Among her many awards, Mays recently was named by the Center for Leadership Development as the Madam CJ Walker Outstanding Woman of the Year. She received a 2017 Community Leader and Servant Award from Martin University and the 2017 Girl Scouts Award of Courage. She was also honored with a Sagamore of the Wabash by former Governor Mike Pence.

She has been featured in Indianapolis Monthly magazine as one of "Indy's Most Powerful" and twice honored by the Indianapolis Business Journal as one of "Indiana's Most Influential Women", including in 2019. Her accomplishments were highlighted twice as the feature cover story of the Indianapolis Woman Magazine, as well as in Indiana Minority Business Magazine. She is honored in Ben Davis High School's Hall of Fame and as an Indiana State University Distinguished Alumni.

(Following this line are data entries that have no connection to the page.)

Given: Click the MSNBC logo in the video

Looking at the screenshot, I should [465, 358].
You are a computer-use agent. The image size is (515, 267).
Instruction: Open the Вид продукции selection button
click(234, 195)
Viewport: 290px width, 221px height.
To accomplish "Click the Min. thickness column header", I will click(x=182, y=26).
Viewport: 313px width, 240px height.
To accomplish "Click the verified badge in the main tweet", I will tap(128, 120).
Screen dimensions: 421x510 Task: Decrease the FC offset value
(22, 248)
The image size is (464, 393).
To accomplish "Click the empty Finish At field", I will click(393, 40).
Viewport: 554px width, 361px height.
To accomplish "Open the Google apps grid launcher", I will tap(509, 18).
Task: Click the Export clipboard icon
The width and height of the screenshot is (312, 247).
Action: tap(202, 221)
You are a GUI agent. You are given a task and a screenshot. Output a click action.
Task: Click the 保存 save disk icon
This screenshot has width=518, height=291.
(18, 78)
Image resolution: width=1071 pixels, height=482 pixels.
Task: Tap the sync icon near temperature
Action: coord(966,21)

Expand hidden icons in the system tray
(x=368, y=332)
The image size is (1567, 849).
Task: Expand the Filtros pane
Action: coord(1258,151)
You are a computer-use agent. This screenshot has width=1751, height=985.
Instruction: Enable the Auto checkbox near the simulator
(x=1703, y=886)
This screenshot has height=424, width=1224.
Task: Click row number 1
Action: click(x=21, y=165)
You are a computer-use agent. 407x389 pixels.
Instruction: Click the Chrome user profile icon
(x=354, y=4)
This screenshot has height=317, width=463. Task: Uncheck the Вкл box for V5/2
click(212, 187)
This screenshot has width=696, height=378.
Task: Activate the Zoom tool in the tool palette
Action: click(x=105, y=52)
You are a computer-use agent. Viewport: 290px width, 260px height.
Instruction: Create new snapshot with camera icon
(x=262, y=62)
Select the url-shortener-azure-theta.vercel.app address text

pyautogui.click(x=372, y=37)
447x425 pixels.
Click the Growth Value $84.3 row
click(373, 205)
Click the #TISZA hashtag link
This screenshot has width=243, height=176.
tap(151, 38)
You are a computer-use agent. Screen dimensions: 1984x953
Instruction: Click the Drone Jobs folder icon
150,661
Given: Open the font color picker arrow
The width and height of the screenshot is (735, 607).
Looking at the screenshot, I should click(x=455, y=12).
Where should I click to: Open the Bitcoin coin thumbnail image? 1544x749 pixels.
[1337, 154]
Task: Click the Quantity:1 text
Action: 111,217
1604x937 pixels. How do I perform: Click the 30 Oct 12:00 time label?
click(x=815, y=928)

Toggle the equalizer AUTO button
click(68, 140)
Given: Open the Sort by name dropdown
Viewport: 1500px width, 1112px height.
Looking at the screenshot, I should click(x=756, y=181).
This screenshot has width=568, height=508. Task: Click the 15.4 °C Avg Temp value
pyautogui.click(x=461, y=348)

On the political front, Mays received many legislator of the year awards and was listed by Roll Call, a Washington D.C. publication, as a Rising Star in Indiana Politics. In bipartisan fashion, she is a Democrat, who has been appointed by three Republican governors.

Mays has a B.S. in business management from Indiana State University and is a currently a candidate for a Master of Jurisprudence from Indiana University McKinney School of Law. She is a 2017 graduate of the FBI Citizen's Academy. She is an active member and overseer of Heartland Church, Alpha Kappa Alpha sorority, Indianapolis chapter of The Links, and Northeasterners. She is married to Fred Medley and has a daughter, Jada and three step-sons, Frederick II, Niles and Chase.

==Education==
- Indiana State University, B.S., 1985 with a major in business management and a minor in marketing
- Ben Davis High School, Indianapolis, Indiana

==Political==
- Indiana State Legislature – State Representative, November 2002 – November 2008
- State Committees: Vice-Chairman – Small Business and Economic Development; Ways and Means; and Public Health
- National Black Caucus of State Legislators: Health; and Vice Chair – Small Business
- Indiana Black Legislative Caucus, Treasurer
- National Caucus of State Legislators: Business and Commerce
- Women in Government
- National Association of Regulatory Utility Commissioners (NARUC) appointed as Chair of the Committee on Critical Infrastructure; and on the Washington Action and Water Committees

==Current employment==
- State of Indiana, April 2016, Executive Director, White River State Park Development Commission appointed by Governor Mike Pence. Reappointed by Governor Eric Holcomb

==Previous employment==
- State of Indiana, February 2010 - April 2016, Commissioner, Indiana Utility Regulatory Commission, appointed by Governor Mitch Daniels in 2010. Reappointed by Governor Mike Pence in 2014 as Commissioner and named Vice-Chairman
- Indianapolis Recorder Newspaper, 1998–2010, Publisher & President, also serving as President of Indianapolis Recorder Charities (a 501c3)
- Indiana Minority Business Magazine, 2007–2010, Publisher & President
- Recorder On Air Report (ROAR), 1998–2008, Host and Producer of the ROAR, a public affairs and community news television talk show, airing weekly on Central Indiana cable networks
- Community Link, 2000–2008, Co-host of weekly television news segment on the local CBS affiliate disseminating news from the African-American and Hispanic communities to a broader audience
- Mays Chemical Company, 1991–1998, Manager of Customer Service and National Accounts
- Occidental Chemical Company, Inc., 1985–1991, Various positions in Sales and Corporate Account Management throughout the nation

==Community service - boards of directors==
- 2011 NCAA Women's Final Four, Chairperson
- 2012 NFL Super Bowl Committee, Division Chairperson
- Indiana Sports Corporation Board, Vice-Chairman
- Peyton Manning's PeyBack Foundation Board
- Press Club of Indiana
- Former Colts Player Tarik Glenn's D.R.E.A.M. Alive Foundation
- Ivy Tech State College – President's Diversity Council
- Capital Improvement Board, appointed by Mayor Greg Ballard

==Organization affiliations==
- Heartland Church; Alpha Kappa Alpha sorority; Indianapolis chapter of The Links; N.A.A.C.P.